--- Quoted passage ---
* * *
Sally A. Frautschy, PhD

Alzheimer Research Lab

Professor UCLA Dept Neurology

Sally's research focuses on neuroinflammator mechanisms in Alzheimer's. Her priority is to develop practical and effective approaches, particularly nutritional, for stopping this tragic disease. She is currently conducting a clinical trial NCT01811381 combining yoga and curcumin with veterans at risk for Mild cognitive impairment with her coPI Edmond Teng, PhD, MD. This is based on extensive data from her and others work, supporting the fact that curcumin targets multiple aspects of the disease, not just oxidative damage, but corrects chronic ineffective inflammation as well as stimulates effective resolution of inflammation. Further it enhances a safe mechanism of removal of toxic aggregates, termed 'autophagy'.
* * *
--- Questions on the material ---
**A.** In the profile of Sally A. Frautschy, who is the co-PI on her clinical trial combining yoga and curcumin?
**B.** Continue the profile of Sally A. Frautschy, starting after its last sentence.
* * *
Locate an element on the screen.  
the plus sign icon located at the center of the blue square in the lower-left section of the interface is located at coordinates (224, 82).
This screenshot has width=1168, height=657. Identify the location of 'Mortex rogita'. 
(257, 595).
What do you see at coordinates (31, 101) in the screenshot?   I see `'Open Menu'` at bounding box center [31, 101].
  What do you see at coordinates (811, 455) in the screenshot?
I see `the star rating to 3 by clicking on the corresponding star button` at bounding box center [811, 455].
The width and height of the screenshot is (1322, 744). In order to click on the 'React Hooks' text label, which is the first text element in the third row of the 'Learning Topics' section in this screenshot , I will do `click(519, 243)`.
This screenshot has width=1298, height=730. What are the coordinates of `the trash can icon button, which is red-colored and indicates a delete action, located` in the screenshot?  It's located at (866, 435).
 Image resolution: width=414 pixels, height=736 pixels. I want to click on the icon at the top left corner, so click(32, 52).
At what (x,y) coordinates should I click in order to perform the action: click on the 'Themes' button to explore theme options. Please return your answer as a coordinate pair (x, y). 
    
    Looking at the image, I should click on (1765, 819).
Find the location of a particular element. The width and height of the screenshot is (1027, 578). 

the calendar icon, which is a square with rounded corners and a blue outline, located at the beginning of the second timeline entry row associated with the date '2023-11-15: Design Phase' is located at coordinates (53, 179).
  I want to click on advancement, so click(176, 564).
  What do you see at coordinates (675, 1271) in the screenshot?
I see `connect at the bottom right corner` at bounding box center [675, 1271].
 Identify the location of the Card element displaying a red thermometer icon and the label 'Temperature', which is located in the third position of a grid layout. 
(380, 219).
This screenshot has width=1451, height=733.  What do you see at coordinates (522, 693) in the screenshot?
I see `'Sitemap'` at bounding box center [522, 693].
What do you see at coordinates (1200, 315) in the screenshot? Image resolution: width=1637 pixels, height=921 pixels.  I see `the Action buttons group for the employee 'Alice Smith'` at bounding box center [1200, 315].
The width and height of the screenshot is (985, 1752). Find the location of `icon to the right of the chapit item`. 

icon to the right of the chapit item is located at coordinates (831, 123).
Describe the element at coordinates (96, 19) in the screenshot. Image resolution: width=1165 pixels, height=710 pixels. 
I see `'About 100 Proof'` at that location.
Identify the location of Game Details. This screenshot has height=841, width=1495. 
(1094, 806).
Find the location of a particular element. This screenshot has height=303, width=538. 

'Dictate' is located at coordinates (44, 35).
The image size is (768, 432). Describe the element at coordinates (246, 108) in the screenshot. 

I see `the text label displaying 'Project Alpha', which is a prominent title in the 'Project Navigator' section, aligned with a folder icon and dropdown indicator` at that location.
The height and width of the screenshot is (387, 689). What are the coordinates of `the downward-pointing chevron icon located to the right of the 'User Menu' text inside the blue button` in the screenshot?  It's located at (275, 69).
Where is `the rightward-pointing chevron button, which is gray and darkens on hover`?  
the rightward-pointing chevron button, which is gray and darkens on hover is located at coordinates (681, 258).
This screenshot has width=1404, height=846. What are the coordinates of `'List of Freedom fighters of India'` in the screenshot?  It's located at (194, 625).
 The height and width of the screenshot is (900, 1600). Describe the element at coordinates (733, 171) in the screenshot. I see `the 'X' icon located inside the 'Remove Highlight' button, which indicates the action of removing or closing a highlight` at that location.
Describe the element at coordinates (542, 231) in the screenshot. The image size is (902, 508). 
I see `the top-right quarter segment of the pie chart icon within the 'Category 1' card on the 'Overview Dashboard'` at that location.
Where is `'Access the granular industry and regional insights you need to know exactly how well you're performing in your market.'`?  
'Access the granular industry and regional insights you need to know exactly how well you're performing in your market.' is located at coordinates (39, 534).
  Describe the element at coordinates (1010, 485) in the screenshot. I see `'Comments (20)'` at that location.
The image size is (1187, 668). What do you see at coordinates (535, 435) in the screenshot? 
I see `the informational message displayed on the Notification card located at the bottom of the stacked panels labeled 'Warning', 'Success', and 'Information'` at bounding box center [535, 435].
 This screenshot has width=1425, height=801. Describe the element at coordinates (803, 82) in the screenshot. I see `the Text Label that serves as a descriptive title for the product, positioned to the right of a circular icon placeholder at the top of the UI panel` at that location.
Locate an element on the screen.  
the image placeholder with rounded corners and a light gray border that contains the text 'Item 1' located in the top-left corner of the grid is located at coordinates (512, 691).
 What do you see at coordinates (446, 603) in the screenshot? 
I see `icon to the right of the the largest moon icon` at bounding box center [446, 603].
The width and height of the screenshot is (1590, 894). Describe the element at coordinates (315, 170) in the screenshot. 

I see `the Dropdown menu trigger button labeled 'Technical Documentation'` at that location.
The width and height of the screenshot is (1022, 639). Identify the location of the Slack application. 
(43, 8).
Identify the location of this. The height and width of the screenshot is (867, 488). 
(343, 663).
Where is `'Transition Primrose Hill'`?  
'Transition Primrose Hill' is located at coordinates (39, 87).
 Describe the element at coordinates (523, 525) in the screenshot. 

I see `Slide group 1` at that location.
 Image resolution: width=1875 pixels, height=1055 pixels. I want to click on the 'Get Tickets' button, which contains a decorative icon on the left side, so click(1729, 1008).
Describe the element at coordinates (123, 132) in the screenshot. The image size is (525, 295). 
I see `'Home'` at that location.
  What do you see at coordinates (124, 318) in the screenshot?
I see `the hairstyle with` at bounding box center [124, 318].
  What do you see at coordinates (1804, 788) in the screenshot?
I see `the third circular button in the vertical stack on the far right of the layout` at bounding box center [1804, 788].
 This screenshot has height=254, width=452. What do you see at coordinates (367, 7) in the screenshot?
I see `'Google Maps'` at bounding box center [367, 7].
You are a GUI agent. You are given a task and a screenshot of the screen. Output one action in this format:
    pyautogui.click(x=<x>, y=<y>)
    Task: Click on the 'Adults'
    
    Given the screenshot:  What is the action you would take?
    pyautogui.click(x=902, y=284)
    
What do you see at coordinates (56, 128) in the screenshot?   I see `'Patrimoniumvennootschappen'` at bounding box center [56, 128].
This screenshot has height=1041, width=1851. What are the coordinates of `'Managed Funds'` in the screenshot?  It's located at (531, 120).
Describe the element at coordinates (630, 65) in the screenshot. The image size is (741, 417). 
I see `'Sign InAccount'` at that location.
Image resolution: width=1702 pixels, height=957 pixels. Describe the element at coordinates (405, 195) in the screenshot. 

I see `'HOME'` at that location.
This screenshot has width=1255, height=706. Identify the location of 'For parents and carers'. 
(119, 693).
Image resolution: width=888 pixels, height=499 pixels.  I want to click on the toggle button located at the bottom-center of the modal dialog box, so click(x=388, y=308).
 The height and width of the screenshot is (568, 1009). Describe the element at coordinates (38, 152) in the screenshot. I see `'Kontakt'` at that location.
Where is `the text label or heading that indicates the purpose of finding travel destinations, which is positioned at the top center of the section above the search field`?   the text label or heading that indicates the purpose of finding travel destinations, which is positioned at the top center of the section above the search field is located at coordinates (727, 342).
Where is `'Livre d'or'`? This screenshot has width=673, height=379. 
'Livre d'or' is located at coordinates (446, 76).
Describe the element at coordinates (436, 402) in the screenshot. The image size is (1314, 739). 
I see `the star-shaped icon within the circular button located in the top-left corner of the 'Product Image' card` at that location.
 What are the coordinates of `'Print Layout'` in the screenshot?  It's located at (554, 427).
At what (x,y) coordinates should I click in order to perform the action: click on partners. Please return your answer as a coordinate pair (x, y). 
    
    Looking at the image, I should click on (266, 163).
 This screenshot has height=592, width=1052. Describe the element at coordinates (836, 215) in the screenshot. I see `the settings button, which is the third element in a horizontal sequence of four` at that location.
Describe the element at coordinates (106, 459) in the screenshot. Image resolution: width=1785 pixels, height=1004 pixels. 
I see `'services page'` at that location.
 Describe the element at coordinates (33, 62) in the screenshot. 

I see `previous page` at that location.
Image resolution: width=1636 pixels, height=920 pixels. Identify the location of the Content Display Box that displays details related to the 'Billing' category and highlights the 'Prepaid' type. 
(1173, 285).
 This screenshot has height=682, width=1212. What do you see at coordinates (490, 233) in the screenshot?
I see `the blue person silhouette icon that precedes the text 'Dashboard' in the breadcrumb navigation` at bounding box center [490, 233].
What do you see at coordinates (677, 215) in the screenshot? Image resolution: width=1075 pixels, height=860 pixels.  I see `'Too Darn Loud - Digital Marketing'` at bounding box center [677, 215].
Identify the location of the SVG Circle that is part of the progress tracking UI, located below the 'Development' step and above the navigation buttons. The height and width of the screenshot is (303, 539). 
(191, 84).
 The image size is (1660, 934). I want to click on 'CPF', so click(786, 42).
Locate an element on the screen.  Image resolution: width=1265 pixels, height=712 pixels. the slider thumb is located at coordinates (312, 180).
* * *
--- Answers to the exercises ---
**A.** Edmond Teng, PhD, MD

**B.**
Dr. Frautschy's focus in her graduate & initial post-graduate work was to understand the adverse effects of chronic stress on physiology, intrigued by the work of Hans Selye who in 1956 coined a word "stress" from physics to use to describe the physiological/chemical response to a psychological reaction. She worked under experts in the field of 'stress' , completing her MS under the late Gary Moberg at UC Davis in 1980 and PhD in 1986 under Professor Robert Liptrap, DVM, PHD at Univ. of Guelph, Ontario Canada (also a photographer.) After completing her Phd, she trained with Dipak Sarkar (UCSD, now at Rutgers) to study the mechanisms of inferitility caused by high levels of glucocorticoids, which results from chronic stress, a common problem which increases risk for several disease including PTSD and Alzheimer's. During her 2nd post doc with Dr. Andrew Baird & directorship of Roger Guillemin (a nobel laureate who did his post doc under Hans Selye), Sally worked on brain injury induction of neurotrophic factors where she began her collaboration with Dr. Cole . Many neurotrophic factors become elevated in the Alzheimer brain as a 'response' to injury. In 1988, Dr. Frautschy, in collaboration with Dr. Cole, decided to evaluate the brain's response to human amyloid, and was the first to describe the inflammatory response. She spends her spare time, doing yoga, running and taking care of her dogs

  • Frautschy, S.A., A. Baird, and G.M. Cole.  Effects of injected Alzheimer-amyloid cores in rat brain.  Proc. Natl. Acad. Sci. USA 88:8362-8366, 1991.